If we combine Virchow’s work with the idea of multi-causality, and the heterogeneity of stroke subtypes, we can reimagine a new version of Virchow’s Triad (figure 1). In this version, the patient groups or even individuals are scored according to the relative contribution of the three classical categories.

From this figure, one can see that some subtypes of ischemic stroke might be more like some forms of venous thrombosis than other forms of stroke, a concept that could bring new ideas for research and perhaps has consequences for stroke treatment and care.

Figure 1. An example of a gradual classification of ischemic stroke and venous thrombosis according to the three elements of Virchow’s triad.

However, recent developments in the field of stroke treatment and care have been focused on the acute treatment of ischemic stroke.
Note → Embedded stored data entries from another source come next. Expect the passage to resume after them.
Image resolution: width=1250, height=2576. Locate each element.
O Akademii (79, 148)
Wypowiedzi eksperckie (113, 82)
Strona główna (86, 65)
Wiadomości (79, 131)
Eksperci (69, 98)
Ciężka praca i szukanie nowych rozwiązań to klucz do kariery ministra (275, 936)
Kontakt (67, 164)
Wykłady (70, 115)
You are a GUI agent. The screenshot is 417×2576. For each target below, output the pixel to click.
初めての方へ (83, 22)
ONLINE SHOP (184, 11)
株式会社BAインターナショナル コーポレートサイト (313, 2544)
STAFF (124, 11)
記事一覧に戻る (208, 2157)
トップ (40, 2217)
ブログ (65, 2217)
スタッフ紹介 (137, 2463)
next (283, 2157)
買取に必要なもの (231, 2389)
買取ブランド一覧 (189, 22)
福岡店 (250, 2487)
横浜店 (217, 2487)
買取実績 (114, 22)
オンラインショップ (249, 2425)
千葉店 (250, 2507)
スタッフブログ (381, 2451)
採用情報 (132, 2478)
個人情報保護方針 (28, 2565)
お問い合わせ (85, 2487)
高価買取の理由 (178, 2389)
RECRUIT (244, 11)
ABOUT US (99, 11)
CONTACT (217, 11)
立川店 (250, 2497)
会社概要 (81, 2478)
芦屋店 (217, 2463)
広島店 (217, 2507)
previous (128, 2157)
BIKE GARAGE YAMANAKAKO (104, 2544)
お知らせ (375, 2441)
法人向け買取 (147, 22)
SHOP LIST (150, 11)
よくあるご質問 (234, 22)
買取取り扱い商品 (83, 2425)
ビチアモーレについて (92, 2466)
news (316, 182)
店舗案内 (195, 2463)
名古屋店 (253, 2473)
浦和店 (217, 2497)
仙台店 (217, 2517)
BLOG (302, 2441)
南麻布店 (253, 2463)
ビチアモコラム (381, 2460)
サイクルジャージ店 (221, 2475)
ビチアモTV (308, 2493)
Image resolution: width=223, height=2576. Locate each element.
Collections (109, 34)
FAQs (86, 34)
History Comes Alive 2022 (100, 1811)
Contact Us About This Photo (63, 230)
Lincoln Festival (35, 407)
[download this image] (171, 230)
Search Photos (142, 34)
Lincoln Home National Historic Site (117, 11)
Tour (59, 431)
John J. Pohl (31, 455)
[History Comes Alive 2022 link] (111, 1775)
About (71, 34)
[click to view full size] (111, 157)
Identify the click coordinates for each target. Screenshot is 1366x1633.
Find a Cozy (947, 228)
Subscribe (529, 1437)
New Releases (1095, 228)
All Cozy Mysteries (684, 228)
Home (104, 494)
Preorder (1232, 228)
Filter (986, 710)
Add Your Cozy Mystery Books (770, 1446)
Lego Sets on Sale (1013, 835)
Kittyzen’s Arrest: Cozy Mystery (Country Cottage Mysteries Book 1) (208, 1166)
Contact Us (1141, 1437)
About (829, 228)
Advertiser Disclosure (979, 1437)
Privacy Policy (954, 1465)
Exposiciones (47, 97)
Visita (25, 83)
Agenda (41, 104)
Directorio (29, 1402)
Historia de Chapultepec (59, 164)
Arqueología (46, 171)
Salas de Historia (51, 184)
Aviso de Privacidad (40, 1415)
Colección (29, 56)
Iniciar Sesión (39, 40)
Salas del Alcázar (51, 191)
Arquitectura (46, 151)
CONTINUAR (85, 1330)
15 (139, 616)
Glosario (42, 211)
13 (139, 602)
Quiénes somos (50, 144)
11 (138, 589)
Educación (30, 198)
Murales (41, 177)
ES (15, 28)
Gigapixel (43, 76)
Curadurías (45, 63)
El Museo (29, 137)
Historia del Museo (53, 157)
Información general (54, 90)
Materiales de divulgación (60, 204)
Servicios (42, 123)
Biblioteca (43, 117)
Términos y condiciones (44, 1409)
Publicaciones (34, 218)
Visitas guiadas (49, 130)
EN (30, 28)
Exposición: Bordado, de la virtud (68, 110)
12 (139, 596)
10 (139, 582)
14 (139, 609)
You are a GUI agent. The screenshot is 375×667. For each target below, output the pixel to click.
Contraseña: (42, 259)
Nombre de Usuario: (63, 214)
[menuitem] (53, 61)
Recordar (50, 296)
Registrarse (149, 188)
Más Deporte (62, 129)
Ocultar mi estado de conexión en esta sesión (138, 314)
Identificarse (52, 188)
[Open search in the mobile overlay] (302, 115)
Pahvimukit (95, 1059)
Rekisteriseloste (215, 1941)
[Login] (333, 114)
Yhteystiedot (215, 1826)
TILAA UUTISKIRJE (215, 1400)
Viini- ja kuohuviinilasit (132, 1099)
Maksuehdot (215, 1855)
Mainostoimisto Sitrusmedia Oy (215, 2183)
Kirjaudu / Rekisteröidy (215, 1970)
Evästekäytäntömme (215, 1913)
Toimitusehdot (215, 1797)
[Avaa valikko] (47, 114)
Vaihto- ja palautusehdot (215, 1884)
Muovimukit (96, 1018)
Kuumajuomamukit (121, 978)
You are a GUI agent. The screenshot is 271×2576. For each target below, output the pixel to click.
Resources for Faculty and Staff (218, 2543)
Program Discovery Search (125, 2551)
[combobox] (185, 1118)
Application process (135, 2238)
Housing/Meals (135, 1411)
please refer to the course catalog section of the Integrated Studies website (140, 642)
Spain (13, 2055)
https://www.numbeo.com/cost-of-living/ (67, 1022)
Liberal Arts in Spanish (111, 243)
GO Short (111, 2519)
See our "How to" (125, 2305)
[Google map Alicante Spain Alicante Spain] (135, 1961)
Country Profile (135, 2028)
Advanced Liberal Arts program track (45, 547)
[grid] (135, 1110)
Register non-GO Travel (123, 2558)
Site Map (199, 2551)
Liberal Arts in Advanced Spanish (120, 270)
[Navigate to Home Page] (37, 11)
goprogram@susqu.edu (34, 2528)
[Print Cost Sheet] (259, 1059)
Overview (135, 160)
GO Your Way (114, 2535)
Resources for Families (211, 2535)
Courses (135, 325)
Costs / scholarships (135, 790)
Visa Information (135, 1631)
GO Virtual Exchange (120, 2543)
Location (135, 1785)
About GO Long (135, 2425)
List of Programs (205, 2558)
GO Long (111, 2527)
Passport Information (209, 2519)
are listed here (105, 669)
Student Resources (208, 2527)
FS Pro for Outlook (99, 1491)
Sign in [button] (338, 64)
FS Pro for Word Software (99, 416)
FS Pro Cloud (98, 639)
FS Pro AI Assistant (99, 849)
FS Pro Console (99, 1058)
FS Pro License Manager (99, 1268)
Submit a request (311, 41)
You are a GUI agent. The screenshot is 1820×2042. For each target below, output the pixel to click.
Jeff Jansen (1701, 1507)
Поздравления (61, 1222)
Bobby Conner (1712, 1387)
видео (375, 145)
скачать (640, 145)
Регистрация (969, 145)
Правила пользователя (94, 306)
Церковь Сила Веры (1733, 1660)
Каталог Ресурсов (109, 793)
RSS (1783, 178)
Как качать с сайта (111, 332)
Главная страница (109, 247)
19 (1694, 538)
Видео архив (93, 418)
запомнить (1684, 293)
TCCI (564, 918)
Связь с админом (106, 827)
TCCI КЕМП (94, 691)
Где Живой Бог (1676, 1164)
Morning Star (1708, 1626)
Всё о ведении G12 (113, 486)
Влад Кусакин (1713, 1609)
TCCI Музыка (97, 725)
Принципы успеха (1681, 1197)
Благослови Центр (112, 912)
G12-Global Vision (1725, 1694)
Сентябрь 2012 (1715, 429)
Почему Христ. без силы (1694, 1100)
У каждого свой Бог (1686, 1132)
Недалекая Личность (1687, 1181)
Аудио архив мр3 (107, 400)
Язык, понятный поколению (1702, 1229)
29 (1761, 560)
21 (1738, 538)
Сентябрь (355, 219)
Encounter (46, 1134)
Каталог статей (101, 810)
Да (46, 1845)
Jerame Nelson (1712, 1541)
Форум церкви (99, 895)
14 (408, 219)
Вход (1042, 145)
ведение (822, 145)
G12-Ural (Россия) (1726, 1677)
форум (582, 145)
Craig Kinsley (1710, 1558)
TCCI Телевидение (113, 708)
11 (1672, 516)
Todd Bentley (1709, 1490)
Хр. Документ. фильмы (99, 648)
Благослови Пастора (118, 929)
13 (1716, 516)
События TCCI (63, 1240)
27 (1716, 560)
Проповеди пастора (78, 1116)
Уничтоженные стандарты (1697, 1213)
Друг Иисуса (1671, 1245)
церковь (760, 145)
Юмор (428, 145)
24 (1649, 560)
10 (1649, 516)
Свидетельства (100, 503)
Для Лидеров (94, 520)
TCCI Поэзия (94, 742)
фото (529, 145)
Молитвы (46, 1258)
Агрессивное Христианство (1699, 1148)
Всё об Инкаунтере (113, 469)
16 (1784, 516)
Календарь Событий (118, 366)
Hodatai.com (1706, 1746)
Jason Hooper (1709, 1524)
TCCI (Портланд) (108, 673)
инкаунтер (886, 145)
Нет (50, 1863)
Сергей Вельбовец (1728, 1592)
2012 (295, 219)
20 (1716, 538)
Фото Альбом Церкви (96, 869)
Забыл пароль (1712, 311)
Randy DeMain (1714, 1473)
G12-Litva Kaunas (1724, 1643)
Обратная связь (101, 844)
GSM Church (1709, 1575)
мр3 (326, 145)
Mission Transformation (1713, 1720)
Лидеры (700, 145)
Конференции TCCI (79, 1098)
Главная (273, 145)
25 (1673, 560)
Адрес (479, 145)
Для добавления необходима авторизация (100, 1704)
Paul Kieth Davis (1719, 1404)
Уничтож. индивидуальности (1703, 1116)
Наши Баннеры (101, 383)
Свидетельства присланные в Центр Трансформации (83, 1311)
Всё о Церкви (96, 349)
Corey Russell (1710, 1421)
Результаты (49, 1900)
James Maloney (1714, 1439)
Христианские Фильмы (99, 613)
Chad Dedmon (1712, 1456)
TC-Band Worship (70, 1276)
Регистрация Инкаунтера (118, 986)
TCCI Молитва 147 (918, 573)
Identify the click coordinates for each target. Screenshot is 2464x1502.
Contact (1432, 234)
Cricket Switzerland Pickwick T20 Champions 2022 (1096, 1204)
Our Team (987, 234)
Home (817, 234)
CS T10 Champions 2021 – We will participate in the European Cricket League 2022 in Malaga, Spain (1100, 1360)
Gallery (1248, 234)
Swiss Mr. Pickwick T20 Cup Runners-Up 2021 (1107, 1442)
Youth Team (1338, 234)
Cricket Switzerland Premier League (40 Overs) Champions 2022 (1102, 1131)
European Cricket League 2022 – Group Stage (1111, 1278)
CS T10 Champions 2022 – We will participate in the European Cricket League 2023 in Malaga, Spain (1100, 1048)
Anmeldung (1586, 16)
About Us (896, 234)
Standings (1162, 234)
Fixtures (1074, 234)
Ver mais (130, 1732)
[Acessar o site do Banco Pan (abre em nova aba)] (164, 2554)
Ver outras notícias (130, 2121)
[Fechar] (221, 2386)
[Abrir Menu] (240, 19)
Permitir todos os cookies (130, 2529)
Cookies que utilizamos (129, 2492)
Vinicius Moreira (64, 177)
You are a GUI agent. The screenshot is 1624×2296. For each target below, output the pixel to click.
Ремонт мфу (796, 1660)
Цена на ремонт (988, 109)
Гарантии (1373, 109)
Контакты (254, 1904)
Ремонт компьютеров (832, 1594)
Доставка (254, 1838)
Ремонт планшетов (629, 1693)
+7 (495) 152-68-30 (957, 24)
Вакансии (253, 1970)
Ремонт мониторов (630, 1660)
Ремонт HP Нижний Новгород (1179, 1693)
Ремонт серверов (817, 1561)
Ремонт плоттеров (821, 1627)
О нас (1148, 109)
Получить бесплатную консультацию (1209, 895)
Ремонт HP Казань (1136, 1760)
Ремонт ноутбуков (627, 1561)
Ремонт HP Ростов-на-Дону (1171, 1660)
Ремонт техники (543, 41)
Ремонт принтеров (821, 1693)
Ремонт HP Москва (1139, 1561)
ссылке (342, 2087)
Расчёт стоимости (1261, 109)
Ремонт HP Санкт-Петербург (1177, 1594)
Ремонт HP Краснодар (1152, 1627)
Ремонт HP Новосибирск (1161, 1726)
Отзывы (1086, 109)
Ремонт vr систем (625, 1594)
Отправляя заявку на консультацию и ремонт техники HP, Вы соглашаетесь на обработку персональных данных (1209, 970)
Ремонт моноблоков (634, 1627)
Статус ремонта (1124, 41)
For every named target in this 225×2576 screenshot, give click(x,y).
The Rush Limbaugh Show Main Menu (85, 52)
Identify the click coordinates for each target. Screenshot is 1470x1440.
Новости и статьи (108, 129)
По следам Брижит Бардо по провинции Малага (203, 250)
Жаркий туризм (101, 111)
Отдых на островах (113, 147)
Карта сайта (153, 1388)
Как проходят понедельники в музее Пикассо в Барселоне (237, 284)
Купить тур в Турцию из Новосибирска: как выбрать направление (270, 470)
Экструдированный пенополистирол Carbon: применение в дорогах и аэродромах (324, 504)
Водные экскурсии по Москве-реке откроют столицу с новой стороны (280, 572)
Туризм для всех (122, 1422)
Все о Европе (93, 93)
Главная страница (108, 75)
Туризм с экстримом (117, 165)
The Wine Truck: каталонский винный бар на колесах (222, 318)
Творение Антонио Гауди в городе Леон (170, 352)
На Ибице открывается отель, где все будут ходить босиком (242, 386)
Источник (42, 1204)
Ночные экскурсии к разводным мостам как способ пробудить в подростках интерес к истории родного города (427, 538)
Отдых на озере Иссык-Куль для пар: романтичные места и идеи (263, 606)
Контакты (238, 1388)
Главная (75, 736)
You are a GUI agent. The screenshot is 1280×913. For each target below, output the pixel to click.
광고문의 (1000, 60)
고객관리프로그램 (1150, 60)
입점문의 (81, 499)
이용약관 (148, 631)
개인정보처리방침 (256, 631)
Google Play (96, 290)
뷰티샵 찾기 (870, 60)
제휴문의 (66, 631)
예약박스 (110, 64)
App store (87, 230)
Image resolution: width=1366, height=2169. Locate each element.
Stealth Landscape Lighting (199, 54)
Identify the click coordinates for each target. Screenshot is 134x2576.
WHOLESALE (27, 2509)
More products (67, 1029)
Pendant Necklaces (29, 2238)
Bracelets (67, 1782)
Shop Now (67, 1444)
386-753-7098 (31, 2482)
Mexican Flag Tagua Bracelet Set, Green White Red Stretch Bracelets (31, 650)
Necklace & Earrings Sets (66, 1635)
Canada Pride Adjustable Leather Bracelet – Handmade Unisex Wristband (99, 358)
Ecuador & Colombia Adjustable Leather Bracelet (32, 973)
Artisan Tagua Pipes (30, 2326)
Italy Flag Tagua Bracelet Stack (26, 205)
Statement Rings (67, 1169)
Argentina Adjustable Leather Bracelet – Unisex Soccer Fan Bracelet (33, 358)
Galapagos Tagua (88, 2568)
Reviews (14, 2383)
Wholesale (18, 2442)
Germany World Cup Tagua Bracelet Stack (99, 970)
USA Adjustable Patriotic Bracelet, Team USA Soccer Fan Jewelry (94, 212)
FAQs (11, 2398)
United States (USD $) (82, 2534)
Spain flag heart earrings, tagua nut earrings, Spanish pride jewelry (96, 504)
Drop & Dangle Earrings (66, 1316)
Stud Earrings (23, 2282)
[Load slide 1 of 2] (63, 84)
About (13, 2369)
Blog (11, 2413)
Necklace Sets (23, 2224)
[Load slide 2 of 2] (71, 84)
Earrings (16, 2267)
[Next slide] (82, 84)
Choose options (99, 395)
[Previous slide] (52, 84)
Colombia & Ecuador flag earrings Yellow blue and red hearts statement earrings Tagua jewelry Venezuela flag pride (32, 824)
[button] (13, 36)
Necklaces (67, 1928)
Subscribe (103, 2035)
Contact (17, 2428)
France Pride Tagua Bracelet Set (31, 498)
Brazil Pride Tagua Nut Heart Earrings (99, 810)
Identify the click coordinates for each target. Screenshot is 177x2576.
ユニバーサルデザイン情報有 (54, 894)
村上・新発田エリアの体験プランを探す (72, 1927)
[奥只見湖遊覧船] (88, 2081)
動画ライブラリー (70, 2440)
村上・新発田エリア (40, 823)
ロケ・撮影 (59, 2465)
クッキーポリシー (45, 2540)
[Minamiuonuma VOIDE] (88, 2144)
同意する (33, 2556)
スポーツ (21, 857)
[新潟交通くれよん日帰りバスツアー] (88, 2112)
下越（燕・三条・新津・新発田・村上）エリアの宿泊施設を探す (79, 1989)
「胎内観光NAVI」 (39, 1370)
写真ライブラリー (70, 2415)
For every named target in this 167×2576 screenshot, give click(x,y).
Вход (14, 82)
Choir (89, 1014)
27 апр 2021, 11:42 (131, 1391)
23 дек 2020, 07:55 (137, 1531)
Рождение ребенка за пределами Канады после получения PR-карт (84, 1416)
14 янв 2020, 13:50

Stroke ambulances that can discriminate between hemorrhagic and ischemic stroke -information needed to start thrombolysis in the ambulance-drive the streets of Cleveland, Gothenburg, Edmonton and Berlin. Other major developments are in the field of mechanical thrombectomy, with wonderful results from many studies such as the Dutch MR CLEAN study. Even though these two new approaches save lives and prevent disability in many, they are ‘too late’ in the sense that they are reactive and do not prevent clot formation.

Therefore, in this blood clot awareness month, I hope that stroke and thrombosis researchers join forces and further develop our understanding of the causes of ischemic stroke so that we can Stop The Clot!